Q: You knew when you signed that you were giving false information (didn’t you)?
A. That’s correct.

Rosen now goes onto talk about when the witness lived with her sister, Angela, and that she is now estranged from her sisters. At one point they were very close. Although my notes end here, from memory I will try to fill in the rest of the cross. Rosen is asking her questions about “didn’t you say to your sister,” (blah, blah, blah), and the witness denies most of what Rosen asks. On one question, she does correct him and say what she actually said to her sister. In her final answer to one of Rosen’s questions, the witness gets in that “My sister is a drug addict, which is why I no longer have a relationship with her. I’ve stopped giving her money. I believe she is getting money from Phil Spector.” That’s from memory, and I’m not sure it’s exact, but that’s the gist of what she said.

The witness is released from the stand, and court comes to a close for the day.

Outside the courtroom, Sandi Gibbons is responding to reporters questions about which witnesses will come next. Sandi says she thinks there are about 10 more witnesses left to go, and that we still haven’t heard from the chauffeur. That he will probably be on the stand next week. There are some redacted documents that will be available to the press through her (or the attorney’s ???) office, tomorrow.

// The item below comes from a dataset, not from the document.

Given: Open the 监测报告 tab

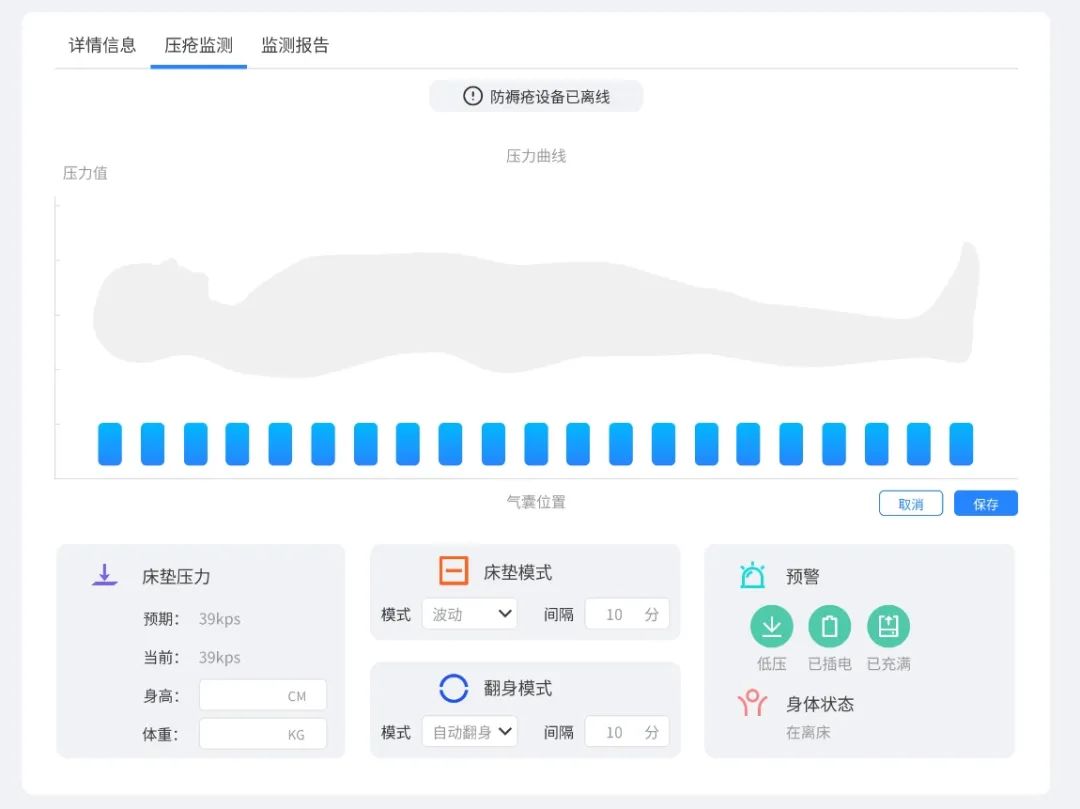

I hear Linda Deutsch say that Henry Lee might be testifying (in the discovery issue) next Wednesday. Linda says, “The defense said that.”

On the 17th, there won’t be any court. Peter Y. Hong says, “Chinese newspapers said, Dr. Lee left Taiwan. It was in the Chinese Daily News. He was on a cold case; a 1980’s murder case.” In the elevator down, I ask the Dateline reporter (I’ve been admiring her locks; she’s got great hair.) if the gentleman in the front row of court was the witnesses husband. She replied, “Yes.”

On the trip home, I’m grateful that I get a seat on the train and the bus. It was a long day, and I am worn out.

I hope you have enjoyed my trial notes. Please understand that my notes should not be used in place of a more exact transcript of the trial. Although I tried to be as accurate as possible when I was quoting someone, I’m sure you will find some statements that do not exactly match Court TV’s Extra coverage.